Question

Can you explain the equality of mixed partial derivites? I can take partial derivitives, but what does show that Fxy = Fyx??

Answer 1

Verify that Fxy = Fyx

F(x, y) = cos(xy)

Fx = -ysin(xy)

Fy = -xsin(xy)

Answer 2

\(\large F_{xy} = (-y\sin(xy))_y \)

use product rule

Answer 3

\(F_{xy} = -[\sin(xy) + xy\cos(xy)]\)

Answer 4

\(F_{yx} = (-x\sin(xy))_x\)

take the partial with.respect.to x

Answer 5

So basically all you're doing is you're taking a function, taking the derivative with respect to x first, then y second.

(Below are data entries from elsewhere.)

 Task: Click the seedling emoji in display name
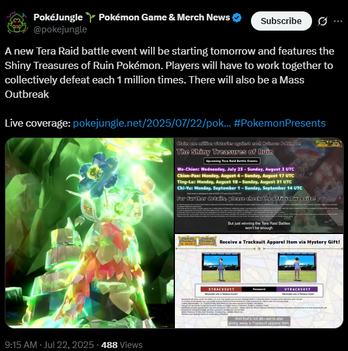[90, 17]
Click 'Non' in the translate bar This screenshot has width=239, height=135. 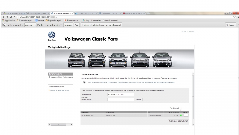(x=77, y=25)
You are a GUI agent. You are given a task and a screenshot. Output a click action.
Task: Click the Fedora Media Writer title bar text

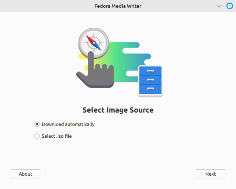(x=118, y=6)
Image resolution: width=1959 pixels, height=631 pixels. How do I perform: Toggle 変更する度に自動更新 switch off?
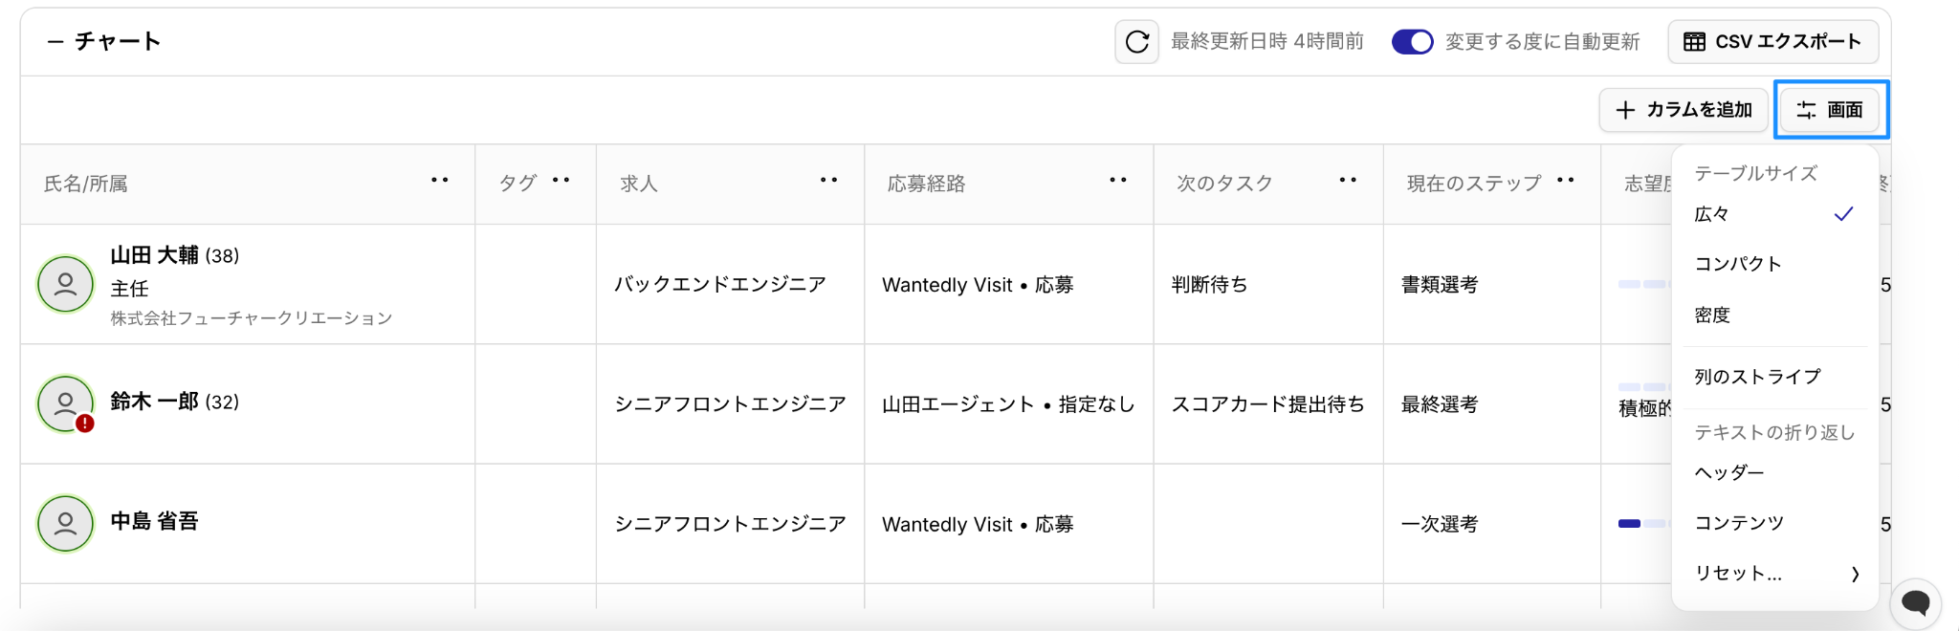point(1412,42)
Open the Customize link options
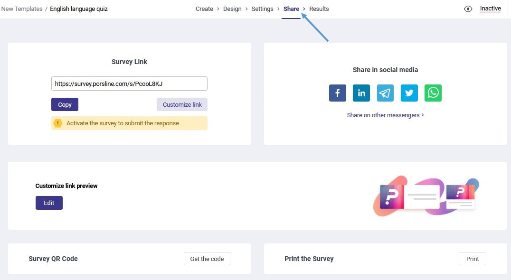Image resolution: width=511 pixels, height=280 pixels. pos(182,104)
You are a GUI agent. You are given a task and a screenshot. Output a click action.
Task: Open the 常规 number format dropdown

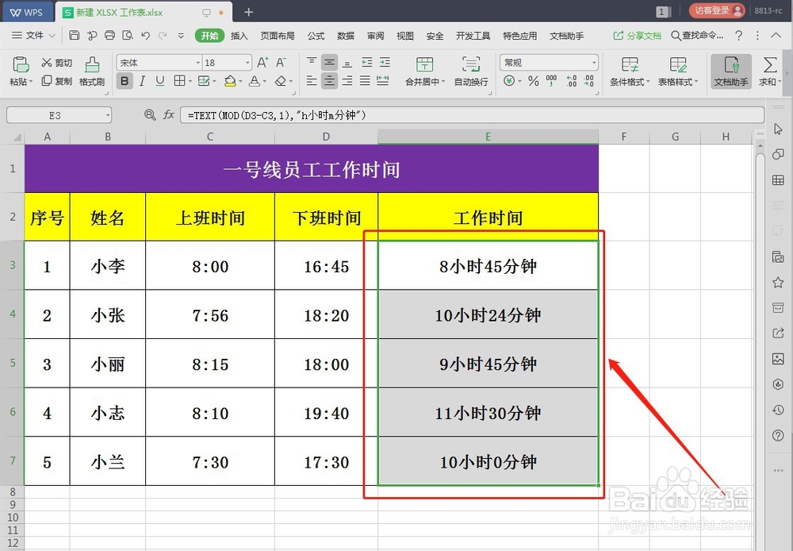pos(549,63)
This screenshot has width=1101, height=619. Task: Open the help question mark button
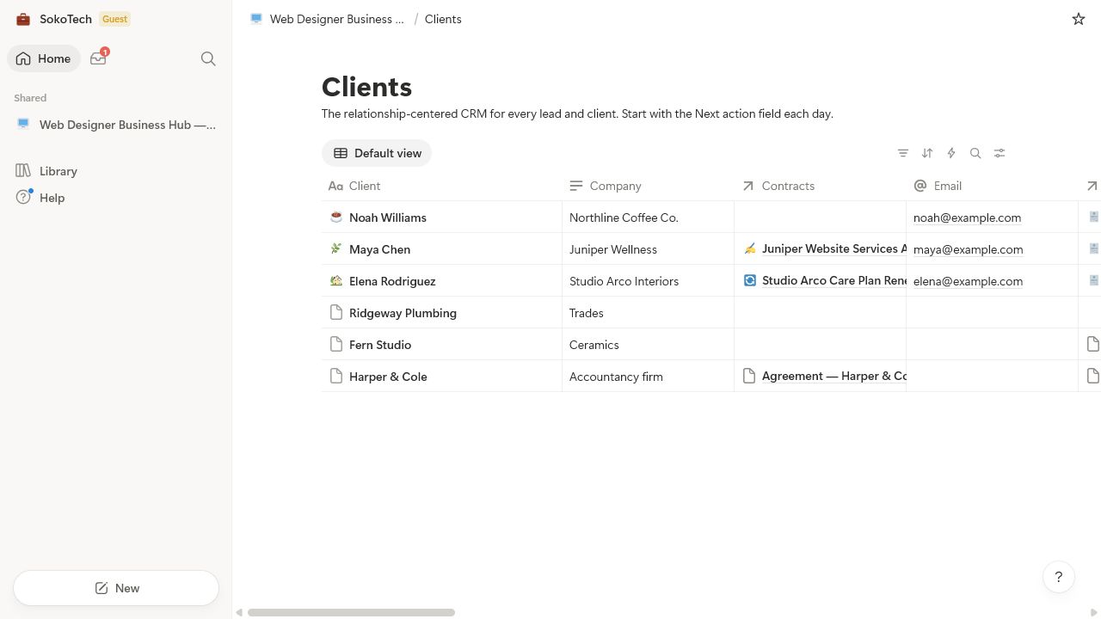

Then start over with the same function, except this time take the derivative with respect to y first, then x. tadah, they're the same.

Answer 6

he may be looking for proof or something ? @jasonjohnson86

Answer 7

Fxy means take the partial derivative of y first and then take the partial derivative of x (if any)

Answer 8

Fxy means (Fx)y ... partial wrt x first, then wrt y

it is only when placed in some fractional format that it is read right to left:\[\frac{\delta F}{\delta x \delta y}\]would be y first then x .... cant recall how to code up the funny 'd'

Answer 9

Thanks so much for the help everyone I got it!